Although I’m utterly unfamiliar with this writer, my interest sparked when I read the style of this newest compared to Kate’s Atkinson’s Life After Life: A Novel (2013) and Paul Auster’s 4321: A Novel (2017), both using the parallel-lives device, which can be so effective for writers and readers alike. The novel creates stories for five working-class children in England in a moment best described as “what if they hadn’t died from a bomb that hit a Woolworth’s shop in 1944, killing 168 people instantly.” It also gives us a glimpse of and new perspective on London and England in the 40s and beyond. Spufford’s first book, Golden Hill: A Novel of Old New York (2016), was well-received by critics and won the Costa Award for best first novel. Spufford hopes that this book “has the fascination of following out strands in the lives where everything makes sense when you look backwards, but you are constantly surprised going forwards.”

Harlem Shuffle: A Novel, by Colson Whitehead (Anticipated September 2021)

A two-time winner of the Pulitzer Prize for fiction (2017, 2020), Harvard-educated Whitehead has left quite an impression on our planet. With this, his eighth novel, a crime story, he takes us to the world of Harlem in the 1960s. It’s a novel he conceived some time ago, but has just completed, in bits and pieces, during the COVID quarantine period this past year. We know Whitehead for his fiction, specifically The Underground Railroad (2016) and The Nickel Boys: A Novel (2019), but his larger career is impressive and diverse.

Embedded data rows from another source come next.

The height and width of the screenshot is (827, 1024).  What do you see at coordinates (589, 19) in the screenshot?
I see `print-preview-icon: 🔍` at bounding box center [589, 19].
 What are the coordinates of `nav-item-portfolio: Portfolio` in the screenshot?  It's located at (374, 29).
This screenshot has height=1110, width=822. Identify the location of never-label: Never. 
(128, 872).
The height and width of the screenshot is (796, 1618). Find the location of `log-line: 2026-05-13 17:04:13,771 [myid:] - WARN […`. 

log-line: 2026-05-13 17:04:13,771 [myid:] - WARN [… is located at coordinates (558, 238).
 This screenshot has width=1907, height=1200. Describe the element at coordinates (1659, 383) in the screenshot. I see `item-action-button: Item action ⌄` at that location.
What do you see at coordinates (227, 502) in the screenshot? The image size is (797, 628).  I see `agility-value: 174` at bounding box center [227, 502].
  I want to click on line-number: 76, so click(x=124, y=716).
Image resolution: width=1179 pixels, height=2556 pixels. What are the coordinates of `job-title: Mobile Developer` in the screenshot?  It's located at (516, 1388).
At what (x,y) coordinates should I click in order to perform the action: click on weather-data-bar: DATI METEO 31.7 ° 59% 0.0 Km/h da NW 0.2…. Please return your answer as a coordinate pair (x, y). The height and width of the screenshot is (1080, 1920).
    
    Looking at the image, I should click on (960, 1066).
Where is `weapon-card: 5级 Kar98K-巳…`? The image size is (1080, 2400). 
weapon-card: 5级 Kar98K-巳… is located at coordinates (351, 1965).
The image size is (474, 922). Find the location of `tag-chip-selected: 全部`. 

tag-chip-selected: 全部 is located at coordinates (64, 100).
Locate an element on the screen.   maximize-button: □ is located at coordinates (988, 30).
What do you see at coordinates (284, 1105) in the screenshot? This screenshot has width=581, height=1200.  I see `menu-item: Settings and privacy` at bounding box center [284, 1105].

Not only does he write works of fiction and non-fiction, but he has written for the most notable of newspapers and magazines, taught at Princeton University, been a writer-in-residence at Vassar, and received the MacArthur Fellowship (aka the “Genius Grant”).

Crossroads, A Novel (“A Key to All Mythologies,” Book 1), by Jonathan Franzen (Anticipated October 2021)

In my world, this is the literary announcement of the year. In his first book in six years (since Purity: A Novel, in 2015), Franzen has written not one, but three new novels, a trilogy to anticipate over the next several years. Chicago 1971 is the setting and the romp will carry us along with the Hildebrandt family as they “navigate the political, intellectual and social cross-currents of the past 50 years.” Franzen, a passionate birder, outspoken critic of social media, and the leading novelist of his generation, is gifting us, according to his publisher, “a tour-de-force of interwoven perspectives and sustained suspense.” If this is correct, I, for one, cannot wait!

Something to Hide, by Elizabeth George (Anticipated October 2021)

Are you a devoted fan of the Lynley detective series? If so, this is book 21, and I’m sure you’ve read the previous 20, as have I. Others may have watched the PBS television series created from the books. I’ve refused to watch it given what I view as the abhorrent misrepresentation of the character Detective Barbara Havers, one of the brilliant creations of Elizabeth George in the book series. You’ll have to wait until October to find out what snags Barbara creates while honing her fine detective skills under the direction, and often to the distress, of Inspector Lynley.

And thus we move in 2021, led and encouraged by our favorite authors and new artists on the horizon.